Para abandonar el activismo de sofá. En plena guerra de Argelia, Camus rompió con el estalinismo y escribió El hombre rebelde (1951) donde cuestionaba la construcción del antisistema romántico y polemizaba sobre el papel de ciertos héroes revolucionarios, incluyendo los de la sagrada Revolución Francesa. Su conclusión fue que todas las revoluciones habían acabado por reforzar la autoridad del Estado sobre la ciudadanía.

Pero Camus no era un cobarde y participó heroicamente en la resistencia durante la IIGM, una lucha que retrató como metáfora en La peste y apuntó con el dedo a los que, como su enemigo íntimo Sartre, alientan la lucha desde el sofá:

“Cada uno justifica sus propias acciones señalando los crímenes de sus adversarios. Esta es una casuística de la sangre con la que los intelectuales no deberían, pienso yo, tener nada que ver, salvo que estén preparados para coger las armas con sus propias manos”.

Para practicar la tolerancia. Camus era un pied-noir, un argelino francés. Su madre era pobre y analfabeta. Su papel en la guerra de Argelia se caracterizó por una inmunidad a las trampas del nacionalismo, el rencor y la venganza, y una capacidad para ver a las personas con más claridad que los eslóganes. Después de una visita a la región bereber de Cabilia en 1939, escribió con su claridad habitual: “Una familia de ocho necesita aproximadamente 120 kilos de trigo para un solo mes de pan. Me dijeron que los indigentes que vi tenían 10 kilos para el mes entero”. Su humanidad es ejemplar en la historia de la filosofía: “Hay más en el hombre para admirar que para despreciar”. Y no es especifista; es el único en recordar (en La Peste) que las ratas son víctimas también.

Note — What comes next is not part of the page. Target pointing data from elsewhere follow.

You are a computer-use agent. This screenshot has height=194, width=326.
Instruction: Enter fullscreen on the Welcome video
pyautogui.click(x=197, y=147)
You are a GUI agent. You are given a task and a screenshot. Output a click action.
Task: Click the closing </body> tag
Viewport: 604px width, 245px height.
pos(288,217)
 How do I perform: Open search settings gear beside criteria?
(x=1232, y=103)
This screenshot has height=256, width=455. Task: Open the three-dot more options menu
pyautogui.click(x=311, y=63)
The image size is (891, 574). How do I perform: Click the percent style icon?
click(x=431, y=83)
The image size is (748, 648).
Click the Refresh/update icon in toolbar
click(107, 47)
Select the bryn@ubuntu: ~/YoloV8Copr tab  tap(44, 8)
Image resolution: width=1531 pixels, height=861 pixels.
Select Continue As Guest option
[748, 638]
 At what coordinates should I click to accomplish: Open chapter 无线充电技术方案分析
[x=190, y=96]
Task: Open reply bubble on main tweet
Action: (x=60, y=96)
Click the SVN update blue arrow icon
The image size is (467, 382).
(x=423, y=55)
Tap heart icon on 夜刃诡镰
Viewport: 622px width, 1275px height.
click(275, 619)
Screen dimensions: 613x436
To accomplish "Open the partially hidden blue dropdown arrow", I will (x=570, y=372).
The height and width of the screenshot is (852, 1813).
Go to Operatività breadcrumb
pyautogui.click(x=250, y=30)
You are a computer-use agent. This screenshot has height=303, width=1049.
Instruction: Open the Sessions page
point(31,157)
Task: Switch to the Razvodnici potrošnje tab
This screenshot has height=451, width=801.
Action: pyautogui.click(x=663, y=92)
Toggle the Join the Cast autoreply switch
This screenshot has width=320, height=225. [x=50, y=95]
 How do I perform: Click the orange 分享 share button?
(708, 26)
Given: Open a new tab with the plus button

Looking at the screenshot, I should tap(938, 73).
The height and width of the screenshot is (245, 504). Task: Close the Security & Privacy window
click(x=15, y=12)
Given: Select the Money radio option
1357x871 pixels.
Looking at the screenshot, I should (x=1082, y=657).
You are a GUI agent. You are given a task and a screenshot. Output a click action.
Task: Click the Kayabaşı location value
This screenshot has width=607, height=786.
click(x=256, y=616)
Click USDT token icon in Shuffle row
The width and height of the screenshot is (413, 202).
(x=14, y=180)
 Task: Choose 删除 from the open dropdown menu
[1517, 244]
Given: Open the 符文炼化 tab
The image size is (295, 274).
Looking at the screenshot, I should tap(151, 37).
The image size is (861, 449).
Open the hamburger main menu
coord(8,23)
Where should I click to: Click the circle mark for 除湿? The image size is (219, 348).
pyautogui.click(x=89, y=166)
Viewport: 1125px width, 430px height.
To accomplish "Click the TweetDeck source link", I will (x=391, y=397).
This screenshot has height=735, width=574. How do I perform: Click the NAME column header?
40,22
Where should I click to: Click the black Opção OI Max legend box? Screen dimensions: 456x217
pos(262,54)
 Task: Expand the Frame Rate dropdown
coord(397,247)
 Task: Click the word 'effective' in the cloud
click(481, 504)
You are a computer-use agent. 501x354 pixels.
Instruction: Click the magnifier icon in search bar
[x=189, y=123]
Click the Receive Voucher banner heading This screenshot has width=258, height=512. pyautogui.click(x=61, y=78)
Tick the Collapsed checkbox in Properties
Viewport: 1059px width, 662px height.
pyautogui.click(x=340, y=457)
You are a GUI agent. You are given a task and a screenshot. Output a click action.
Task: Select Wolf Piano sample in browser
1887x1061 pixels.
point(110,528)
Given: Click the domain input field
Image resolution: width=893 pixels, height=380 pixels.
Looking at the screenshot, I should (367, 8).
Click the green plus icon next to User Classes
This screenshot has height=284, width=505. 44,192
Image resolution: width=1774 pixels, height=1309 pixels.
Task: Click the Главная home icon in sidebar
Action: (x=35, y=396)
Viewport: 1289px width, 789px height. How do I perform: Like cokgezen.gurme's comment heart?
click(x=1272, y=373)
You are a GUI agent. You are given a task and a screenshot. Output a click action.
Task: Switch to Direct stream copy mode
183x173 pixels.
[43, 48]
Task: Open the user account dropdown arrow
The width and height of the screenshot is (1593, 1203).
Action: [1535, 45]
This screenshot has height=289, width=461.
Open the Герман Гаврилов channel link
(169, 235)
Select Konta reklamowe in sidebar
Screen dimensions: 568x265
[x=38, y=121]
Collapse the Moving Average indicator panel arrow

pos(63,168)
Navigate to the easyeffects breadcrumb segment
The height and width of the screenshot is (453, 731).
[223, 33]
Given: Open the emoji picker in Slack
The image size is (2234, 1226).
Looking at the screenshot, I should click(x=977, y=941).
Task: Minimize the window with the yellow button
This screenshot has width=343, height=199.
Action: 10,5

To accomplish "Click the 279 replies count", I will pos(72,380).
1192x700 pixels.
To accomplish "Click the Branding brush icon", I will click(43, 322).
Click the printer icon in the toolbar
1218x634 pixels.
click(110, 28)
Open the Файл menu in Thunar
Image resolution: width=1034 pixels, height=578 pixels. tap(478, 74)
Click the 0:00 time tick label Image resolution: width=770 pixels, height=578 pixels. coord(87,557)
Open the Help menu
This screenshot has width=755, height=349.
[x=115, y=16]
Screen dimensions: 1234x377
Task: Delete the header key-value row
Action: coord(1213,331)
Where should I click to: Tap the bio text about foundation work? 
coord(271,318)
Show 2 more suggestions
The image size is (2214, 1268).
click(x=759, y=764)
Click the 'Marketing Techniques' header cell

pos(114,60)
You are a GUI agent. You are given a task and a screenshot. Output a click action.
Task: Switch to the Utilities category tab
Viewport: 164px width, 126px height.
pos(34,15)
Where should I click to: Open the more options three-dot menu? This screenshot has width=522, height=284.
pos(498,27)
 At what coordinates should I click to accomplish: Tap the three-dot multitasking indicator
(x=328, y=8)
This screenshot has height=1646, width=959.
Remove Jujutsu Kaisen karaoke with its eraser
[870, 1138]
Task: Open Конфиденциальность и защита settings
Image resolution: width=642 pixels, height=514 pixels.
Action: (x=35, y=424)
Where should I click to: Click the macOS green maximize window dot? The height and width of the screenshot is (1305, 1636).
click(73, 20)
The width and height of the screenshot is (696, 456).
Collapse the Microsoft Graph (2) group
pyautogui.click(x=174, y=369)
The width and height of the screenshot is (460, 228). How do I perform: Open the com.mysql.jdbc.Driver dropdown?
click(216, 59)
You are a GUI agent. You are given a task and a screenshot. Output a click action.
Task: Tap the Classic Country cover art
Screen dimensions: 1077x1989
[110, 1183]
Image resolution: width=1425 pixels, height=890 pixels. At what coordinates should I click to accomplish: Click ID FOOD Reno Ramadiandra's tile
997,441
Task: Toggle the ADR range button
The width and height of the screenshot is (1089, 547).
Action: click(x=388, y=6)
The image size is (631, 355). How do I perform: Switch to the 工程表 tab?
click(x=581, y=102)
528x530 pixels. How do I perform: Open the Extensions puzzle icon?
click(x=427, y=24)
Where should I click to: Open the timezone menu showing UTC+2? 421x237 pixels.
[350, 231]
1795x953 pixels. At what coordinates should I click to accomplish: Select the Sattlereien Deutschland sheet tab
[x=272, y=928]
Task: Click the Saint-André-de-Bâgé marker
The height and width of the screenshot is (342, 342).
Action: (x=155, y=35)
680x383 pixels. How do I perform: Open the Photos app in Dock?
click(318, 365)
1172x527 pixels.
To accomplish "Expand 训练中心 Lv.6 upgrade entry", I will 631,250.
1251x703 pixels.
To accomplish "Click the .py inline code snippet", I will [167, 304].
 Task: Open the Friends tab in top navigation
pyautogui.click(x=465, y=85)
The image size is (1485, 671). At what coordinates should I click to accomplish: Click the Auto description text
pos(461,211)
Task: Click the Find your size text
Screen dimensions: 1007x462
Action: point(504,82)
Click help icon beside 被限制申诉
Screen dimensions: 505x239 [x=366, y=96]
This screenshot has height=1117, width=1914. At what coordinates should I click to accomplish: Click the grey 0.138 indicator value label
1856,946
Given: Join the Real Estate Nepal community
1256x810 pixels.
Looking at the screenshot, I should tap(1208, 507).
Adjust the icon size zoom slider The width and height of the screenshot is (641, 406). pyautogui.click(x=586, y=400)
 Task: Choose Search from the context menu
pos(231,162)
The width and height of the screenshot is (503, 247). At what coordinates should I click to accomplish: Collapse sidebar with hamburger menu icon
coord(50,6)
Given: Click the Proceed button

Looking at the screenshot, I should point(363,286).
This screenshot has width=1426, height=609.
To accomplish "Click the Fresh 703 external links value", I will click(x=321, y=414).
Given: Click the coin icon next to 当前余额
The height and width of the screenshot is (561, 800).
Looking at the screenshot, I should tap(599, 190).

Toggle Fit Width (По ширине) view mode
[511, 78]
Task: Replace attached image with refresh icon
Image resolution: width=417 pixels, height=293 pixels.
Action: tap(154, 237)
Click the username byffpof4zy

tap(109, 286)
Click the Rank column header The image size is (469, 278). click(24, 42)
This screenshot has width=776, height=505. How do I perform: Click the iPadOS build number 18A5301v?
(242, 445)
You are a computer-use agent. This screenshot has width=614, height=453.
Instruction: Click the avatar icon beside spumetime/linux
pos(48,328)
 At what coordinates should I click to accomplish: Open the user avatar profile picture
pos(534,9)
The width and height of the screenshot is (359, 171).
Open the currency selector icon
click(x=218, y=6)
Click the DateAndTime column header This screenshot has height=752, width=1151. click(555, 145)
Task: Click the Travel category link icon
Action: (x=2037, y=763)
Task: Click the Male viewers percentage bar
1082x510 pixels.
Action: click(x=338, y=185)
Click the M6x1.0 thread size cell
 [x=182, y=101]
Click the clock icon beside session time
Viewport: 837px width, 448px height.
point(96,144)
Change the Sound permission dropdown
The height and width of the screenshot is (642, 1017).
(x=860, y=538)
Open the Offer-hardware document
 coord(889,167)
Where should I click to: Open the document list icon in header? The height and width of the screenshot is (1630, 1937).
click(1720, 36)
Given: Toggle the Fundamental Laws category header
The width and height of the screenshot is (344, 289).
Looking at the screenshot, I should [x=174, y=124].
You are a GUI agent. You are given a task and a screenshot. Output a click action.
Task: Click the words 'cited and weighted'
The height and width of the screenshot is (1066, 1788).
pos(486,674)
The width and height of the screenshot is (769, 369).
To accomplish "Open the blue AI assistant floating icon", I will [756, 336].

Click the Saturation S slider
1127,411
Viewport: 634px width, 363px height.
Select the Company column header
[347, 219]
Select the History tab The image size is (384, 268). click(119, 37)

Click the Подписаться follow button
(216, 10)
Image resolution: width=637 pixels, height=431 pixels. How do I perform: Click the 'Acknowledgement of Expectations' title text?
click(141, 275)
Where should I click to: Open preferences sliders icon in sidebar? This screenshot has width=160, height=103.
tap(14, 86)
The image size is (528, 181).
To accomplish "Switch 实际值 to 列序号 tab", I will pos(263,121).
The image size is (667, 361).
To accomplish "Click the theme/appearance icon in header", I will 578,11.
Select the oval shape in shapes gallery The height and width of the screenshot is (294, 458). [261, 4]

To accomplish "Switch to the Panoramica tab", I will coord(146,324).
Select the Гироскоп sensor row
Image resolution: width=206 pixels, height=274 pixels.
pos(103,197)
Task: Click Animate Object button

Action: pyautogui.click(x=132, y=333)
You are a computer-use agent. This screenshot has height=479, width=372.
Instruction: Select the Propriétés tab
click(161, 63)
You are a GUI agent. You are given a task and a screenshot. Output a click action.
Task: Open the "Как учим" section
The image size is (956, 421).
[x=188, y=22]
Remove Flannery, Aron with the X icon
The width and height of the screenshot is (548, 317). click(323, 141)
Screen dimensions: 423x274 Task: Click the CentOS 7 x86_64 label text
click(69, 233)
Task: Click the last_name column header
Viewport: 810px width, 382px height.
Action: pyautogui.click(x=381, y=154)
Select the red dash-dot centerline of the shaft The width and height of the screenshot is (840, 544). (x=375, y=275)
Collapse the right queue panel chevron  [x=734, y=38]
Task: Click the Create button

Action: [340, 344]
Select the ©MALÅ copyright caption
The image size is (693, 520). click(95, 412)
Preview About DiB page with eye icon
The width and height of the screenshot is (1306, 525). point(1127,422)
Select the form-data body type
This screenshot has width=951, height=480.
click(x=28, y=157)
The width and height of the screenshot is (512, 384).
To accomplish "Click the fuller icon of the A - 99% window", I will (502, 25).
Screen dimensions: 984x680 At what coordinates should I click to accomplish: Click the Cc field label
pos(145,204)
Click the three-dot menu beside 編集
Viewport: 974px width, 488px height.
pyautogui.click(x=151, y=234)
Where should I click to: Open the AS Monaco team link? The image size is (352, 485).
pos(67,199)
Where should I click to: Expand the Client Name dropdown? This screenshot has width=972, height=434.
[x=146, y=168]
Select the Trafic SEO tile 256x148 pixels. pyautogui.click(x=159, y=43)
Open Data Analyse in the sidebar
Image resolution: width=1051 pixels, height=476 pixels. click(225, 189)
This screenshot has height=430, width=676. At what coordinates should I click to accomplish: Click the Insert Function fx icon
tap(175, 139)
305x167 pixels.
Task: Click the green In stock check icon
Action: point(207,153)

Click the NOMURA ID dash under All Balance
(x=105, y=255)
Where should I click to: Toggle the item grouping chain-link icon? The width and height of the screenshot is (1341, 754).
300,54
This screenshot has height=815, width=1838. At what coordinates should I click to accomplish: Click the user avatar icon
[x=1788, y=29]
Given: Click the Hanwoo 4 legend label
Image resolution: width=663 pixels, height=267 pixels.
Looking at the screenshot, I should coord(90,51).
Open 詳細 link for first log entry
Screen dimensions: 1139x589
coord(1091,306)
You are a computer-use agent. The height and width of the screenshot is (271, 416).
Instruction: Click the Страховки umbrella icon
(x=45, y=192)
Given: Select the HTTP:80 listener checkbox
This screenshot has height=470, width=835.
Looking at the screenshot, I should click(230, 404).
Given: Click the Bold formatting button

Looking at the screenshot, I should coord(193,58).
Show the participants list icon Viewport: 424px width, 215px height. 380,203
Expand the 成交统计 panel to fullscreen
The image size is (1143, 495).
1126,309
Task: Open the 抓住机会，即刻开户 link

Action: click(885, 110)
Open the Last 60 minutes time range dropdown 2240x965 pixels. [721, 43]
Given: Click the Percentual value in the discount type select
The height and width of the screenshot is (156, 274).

Para ser feliz. A la pregunta aristotélica de cuál es el significado de la existencia, Camus rechaza todas las construcciones científicas, religiosas, políticas, teológicas o metafísicas posibles para declarar que la existencia es un absurdo, y sólo cabe decir que la existencia misma es su propia razón de ser. Ante el castigo mitológico de Sísifo, condenado a subir eternamente una roca por una colina, el dios del ateo Camus es la voluntad de ser feliz:

“Todo el gozo silencioso de Sísifo se encuentra en eso. Su destino le pertenece. Su roca es todo lo que posee. (...) La lucha por alcanzar las cimas basta para llenar el corazón de un hombre. Hay que imaginar a Sísifo feliz”.